I think some of my class readings will take extra effort (and extra time) as my mind cycles through these ideas. I think that a lot of this will come out in my posts over the next four months. And I still have strong hopes for rallying a team in my InfoViz class to work on an archives related project.

Session 305: Extended Archival Description Part I – Archives of American Art

Session 305 included perspectives from three digital collections which are trying to use EAD and meta data to solve real world problems of navigation and access. This post addresses the presentation by the first speaker, Barbara Aikens from the Archives of American Art at the Smithsonian.

The Archives of American Art (AAA) has over 4,500 collections focusing on the history of American art. They received a 3.6 million dollar grant from the Terra Foundation to fund their 5 year project.
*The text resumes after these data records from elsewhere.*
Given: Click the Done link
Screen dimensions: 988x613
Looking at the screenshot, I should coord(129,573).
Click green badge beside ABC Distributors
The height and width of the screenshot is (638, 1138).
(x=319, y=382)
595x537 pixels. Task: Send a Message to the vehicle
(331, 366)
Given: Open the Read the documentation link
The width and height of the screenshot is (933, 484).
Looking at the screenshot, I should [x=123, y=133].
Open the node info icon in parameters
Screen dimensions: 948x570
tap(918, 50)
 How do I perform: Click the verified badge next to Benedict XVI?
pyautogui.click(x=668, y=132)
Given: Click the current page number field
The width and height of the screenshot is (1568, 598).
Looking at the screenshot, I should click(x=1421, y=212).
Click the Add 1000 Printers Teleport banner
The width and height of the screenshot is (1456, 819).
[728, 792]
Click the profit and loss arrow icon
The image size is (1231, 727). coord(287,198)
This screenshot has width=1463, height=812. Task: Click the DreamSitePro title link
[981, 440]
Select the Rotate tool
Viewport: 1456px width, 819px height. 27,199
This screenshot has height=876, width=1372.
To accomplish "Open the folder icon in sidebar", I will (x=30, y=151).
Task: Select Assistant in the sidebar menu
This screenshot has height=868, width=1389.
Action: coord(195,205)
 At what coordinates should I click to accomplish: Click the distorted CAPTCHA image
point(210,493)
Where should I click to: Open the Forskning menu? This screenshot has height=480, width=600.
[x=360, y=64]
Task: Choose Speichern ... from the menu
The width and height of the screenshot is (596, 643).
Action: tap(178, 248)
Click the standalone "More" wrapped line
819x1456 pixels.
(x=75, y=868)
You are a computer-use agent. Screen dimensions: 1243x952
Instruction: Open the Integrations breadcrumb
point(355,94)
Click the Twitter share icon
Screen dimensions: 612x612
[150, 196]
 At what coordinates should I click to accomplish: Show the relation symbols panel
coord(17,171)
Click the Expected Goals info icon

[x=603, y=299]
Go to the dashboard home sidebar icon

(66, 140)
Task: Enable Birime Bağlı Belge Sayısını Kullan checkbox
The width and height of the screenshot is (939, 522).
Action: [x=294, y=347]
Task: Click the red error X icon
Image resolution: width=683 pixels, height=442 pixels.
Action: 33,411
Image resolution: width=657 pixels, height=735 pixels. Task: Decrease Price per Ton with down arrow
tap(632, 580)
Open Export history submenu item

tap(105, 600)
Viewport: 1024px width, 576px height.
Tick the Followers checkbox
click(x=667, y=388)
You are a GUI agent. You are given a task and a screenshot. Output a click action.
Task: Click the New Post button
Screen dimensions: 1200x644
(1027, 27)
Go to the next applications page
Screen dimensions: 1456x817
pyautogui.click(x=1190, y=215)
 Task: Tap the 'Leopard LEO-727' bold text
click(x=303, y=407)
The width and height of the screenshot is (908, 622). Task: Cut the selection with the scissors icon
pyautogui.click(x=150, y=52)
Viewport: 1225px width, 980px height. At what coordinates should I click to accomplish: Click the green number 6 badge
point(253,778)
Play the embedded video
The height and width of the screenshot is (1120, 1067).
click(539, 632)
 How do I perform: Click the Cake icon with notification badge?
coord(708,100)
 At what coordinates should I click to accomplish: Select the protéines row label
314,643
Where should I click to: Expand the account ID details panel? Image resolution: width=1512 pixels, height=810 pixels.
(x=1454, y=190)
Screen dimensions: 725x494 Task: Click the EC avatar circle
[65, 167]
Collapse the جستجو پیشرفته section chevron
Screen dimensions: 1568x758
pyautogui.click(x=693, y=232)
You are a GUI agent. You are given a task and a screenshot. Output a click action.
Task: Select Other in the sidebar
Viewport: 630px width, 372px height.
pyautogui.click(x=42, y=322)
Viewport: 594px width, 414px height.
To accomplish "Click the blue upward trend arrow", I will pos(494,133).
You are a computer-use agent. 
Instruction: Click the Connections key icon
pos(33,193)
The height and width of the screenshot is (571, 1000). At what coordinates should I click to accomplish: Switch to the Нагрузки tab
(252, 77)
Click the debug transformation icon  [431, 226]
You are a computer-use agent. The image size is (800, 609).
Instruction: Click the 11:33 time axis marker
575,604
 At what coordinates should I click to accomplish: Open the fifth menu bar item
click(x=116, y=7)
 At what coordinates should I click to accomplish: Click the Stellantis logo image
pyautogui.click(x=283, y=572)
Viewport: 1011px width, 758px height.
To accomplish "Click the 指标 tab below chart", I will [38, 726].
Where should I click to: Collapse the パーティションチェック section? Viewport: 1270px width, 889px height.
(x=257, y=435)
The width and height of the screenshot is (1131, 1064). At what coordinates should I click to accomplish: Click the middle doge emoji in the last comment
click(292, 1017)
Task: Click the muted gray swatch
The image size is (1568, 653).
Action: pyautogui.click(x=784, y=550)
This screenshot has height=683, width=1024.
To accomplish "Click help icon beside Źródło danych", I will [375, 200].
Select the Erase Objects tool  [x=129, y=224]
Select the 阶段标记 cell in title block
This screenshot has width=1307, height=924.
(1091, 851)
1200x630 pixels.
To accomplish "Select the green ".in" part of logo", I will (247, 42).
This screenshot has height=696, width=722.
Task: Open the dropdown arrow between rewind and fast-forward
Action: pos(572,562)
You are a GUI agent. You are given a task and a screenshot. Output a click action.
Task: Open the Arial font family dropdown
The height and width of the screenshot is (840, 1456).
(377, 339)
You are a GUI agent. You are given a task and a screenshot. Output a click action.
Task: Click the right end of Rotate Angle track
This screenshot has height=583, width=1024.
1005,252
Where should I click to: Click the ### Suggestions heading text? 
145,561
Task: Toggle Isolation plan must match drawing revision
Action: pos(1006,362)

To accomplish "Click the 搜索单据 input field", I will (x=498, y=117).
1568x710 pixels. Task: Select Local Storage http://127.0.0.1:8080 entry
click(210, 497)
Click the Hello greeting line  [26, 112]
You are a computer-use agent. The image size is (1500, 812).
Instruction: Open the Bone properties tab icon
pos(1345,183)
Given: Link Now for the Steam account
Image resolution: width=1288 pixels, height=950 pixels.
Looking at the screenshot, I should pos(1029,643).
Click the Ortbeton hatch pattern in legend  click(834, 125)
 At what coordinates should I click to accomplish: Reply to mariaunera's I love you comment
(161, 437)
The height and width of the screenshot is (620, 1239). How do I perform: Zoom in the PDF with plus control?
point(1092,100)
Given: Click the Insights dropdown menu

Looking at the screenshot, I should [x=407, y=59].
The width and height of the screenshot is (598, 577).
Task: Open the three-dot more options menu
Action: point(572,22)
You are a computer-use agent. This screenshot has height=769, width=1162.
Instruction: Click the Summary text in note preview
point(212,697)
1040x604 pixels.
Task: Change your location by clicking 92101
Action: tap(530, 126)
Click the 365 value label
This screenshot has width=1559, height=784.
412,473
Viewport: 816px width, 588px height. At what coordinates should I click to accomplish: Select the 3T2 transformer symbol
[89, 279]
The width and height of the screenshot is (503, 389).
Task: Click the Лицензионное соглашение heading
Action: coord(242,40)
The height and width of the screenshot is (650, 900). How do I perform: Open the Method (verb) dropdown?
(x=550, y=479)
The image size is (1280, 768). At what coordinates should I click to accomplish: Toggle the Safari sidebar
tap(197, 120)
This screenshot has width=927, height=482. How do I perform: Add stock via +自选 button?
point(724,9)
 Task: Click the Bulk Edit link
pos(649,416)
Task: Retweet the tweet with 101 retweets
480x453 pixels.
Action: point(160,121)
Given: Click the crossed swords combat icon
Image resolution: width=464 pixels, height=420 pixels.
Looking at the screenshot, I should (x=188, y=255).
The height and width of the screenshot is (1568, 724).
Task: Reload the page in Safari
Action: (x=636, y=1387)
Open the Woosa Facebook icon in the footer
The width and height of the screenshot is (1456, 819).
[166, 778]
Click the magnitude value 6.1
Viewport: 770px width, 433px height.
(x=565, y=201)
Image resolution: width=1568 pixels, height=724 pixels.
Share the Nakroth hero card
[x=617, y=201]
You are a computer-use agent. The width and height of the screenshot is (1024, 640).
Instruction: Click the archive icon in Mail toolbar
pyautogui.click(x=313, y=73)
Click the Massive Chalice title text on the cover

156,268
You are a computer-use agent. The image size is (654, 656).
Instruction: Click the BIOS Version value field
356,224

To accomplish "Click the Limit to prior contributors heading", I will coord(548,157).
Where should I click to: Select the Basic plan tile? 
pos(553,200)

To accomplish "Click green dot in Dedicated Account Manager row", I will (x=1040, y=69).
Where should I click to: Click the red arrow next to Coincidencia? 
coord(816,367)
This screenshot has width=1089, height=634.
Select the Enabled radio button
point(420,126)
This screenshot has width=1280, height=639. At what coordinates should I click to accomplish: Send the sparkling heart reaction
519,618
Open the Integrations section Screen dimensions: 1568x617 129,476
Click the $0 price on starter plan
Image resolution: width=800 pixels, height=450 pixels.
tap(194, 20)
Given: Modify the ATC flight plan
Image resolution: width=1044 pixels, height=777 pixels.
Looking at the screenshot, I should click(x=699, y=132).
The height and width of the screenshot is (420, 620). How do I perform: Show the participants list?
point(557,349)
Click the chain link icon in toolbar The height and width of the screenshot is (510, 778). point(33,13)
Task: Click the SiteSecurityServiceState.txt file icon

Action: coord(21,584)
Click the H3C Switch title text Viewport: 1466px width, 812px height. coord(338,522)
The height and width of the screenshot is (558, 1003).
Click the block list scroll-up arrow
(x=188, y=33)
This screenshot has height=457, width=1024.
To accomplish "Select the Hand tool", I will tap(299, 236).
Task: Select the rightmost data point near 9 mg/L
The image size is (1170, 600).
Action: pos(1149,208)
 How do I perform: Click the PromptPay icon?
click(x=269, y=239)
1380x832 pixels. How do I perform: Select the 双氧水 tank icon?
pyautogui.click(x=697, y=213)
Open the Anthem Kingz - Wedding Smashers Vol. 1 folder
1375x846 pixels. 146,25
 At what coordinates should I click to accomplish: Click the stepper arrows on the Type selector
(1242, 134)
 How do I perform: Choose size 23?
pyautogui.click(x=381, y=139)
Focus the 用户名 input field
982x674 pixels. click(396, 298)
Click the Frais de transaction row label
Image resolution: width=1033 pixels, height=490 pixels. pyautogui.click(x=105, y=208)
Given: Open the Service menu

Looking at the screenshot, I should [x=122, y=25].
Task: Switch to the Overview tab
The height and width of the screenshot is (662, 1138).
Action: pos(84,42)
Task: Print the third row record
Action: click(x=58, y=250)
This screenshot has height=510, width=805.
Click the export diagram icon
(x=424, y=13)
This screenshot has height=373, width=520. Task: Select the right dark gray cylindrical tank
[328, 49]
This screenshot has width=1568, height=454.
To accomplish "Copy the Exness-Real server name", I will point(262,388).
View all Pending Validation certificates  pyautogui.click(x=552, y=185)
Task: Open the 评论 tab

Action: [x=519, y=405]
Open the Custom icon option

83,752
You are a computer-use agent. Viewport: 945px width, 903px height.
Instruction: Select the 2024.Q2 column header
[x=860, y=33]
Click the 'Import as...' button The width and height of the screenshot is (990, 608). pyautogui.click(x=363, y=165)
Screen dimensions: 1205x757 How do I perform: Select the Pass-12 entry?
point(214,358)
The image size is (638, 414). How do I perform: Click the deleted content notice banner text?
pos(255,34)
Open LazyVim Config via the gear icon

They had already been using EAD for their standard in online finding aids since 2004. They also had already looked into digitizing their microfilmed holdings and they believe that the history of microfilming at AAA made the transition to scanning entire collections at the item level easier than it might otherwise have been. So far they have digitized 11 full collections (45 linear feet).

Their organization of the digitized files was based on collection code, box and folder. Basing their template on the EAD Cookbook, AAA used Note Tab Pro to create their XML EAD finding aid. I wonder how they might be able to take advantage of the open source software tools being developed such as Archon and the Archivists’ Toolkit (if you are interested in these packages, keep your eye open for my future post looking at them each in detail). There was some mention of re-purposing DCDs, but I was not clear about what they were describing.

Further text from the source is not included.